*** Data under study Section Begins ***
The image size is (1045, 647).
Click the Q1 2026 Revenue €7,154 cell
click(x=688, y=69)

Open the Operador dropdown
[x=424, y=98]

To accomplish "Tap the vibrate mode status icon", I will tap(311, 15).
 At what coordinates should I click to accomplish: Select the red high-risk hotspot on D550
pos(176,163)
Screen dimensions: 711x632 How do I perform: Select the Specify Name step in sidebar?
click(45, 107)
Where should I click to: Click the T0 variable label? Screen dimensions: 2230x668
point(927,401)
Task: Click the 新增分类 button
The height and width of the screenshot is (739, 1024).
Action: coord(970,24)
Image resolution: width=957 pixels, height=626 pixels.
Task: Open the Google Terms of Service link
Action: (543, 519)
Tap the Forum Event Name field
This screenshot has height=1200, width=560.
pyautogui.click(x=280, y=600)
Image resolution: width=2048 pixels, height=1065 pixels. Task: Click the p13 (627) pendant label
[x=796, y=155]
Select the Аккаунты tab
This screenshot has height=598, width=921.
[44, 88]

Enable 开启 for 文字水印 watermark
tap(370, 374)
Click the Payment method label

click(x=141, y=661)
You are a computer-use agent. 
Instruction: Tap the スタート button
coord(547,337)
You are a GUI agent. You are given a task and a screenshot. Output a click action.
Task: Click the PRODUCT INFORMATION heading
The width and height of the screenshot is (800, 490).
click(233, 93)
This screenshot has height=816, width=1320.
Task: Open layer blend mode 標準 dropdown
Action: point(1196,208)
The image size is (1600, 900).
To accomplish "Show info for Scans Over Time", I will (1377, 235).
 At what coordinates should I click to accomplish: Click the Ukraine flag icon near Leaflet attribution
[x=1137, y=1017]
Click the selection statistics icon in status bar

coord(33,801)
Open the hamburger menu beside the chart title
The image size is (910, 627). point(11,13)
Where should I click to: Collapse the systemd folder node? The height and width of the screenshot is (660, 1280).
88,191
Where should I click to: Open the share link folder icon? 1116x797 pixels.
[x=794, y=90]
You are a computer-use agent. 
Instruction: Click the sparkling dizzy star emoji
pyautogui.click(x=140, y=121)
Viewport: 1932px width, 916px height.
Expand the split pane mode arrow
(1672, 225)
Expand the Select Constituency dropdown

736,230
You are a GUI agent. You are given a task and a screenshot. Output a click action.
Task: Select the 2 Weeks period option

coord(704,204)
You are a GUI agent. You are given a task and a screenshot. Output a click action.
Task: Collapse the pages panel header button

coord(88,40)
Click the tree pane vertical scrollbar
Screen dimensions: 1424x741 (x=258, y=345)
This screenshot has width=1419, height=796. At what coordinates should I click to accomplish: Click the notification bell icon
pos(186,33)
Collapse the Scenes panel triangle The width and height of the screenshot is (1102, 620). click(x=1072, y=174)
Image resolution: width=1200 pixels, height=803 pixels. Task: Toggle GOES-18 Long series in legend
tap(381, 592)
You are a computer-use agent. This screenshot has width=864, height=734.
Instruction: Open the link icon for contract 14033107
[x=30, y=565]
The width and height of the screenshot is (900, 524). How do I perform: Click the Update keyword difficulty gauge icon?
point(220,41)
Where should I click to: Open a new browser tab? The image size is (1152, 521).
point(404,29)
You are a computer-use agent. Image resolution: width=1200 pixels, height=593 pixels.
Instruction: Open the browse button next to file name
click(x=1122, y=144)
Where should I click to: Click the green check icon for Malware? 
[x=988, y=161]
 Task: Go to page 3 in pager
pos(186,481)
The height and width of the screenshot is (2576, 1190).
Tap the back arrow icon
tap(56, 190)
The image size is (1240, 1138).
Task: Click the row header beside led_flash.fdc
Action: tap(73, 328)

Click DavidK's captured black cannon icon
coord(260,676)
*** Data under study Section Ends ***
Task prompt
Repeat exactly the lines of the material from the one with "You are a computer-use agent. Image" through the end, both the first and the last included.

Response below
You are a computer-use agent. Image resolution: width=1200 pixels, height=593 pixels.
Instruction: Open the browse button next to file name
click(x=1122, y=144)
Where should I click to: Click the green check icon for Malware? 
[x=988, y=161]
 Task: Go to page 3 in pager
pos(186,481)
The height and width of the screenshot is (2576, 1190).
Tap the back arrow icon
tap(56, 190)
The image size is (1240, 1138).
Task: Click the row header beside led_flash.fdc
Action: tap(73, 328)

Click DavidK's captured black cannon icon
coord(260,676)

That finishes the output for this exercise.